Pandémies présentes depuis longtemps dans le monde(3)
On oublie vite ! Pourtant, un simple regard dans le passé de l’humanité nous apporte tellement d’exemples d’épidémies vaincues. Dès la préhistoire, nos ancêtres côtoyant d’autres mammifères ont dû composer avec la tuberculose (encore 1,8 million de victimes en 2015) et différents types de pestes : galénique, bubonique et noire dont certaines ont fait des millions de morts sur toute la planète. Tout comme le choléra, la variole, les grippes espagnole et asiatique qui ont décimé des populations, malgré la découverte de l’inoculation (Jenner, 1789) et de la vaccination (Pasteur, 1880). Il n’y a pas si longtemps, la maladie de la vache folle (1990), le SRAS (2003) et encore aujourd’hui, le VIH a fait 36 millions de morts depuis 1970.
Actuellement, nous combattons la COVID-19 contre laquelle nous n’avons pas encore de vaccin reconnu.

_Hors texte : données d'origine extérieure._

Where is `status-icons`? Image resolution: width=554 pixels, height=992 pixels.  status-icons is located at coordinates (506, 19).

COVID-19, première épidémie du 3e millénaire, mais sûrement pas la dernière ! Dans quelques semaines, l’épidémie actuelle sera sansdoute enrayée. Les humains auront appris l’importance de se laver les mains et d’adopter des gestes sanitaires. D’autres pandémies viendront. Peut-on penser, comme au temps des épidémies
d’autrefois, que les humains ne survivront pas à celles d’aujourd’hui que s’ils s’adaptent et composent avec ? N’estce pas la plus grande leçon que nous apporte la connaissance de notre passé ?
(1). Bernier, Jacques, Les causes de décès au Québec au 19e siècle, Université Laval, 1992, p.241.

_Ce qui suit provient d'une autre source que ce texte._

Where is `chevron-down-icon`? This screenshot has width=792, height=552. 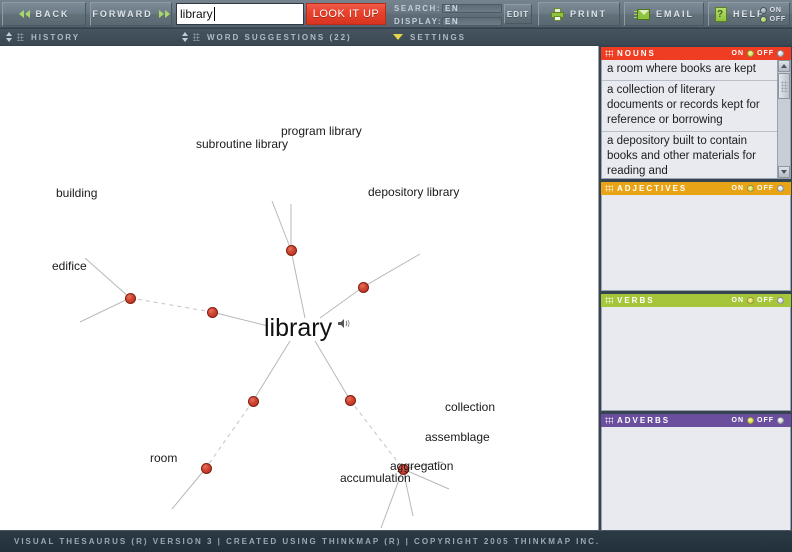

(2). Berthe Forget-Brissette, Registre des baptêmes 1866-1910, des décès 1866-1990, Saint-Hippolyte de Kilkenny, 1993, 97 pages.

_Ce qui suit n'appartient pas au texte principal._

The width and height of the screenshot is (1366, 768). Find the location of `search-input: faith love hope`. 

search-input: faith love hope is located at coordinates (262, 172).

(3). Préhistoire : tuberculose présente, beaucoup de mortalité annuelle dans le monde. Année 2015, on évalue à 1,8 million de
décès, monde;
166 et 189 : Peste Antonine ou peste galénique, Empire romain, 10 millions de morts;
541 : Peste bubonique, Empire romain, 25 millions de morts; 1340 : Peste noire (Europe et Asie), 75 millions de morts. 1347 à 1352;
1664-1665: Peste bubonique, 20 % de la population de Londres soit 100 000 personnes;
1852 à1860 : Choléra, troisième pandémie, 1 million de personnes, Europe;
1918 et 1919 : Grippe espagnole, 50 et 100 millions de personnes, monde;
1968 à 1969, Grippe de Hong Kong ou grippe asiatique, 1 à 4 millions, monde;
1970 : Variole, 20 000 morts en Inde, mais 100 000 personnes annuellement, monde;
1970 : VIH, depuis 1970, 36 millions de morts et continue d’être un problème majeur de santé publique.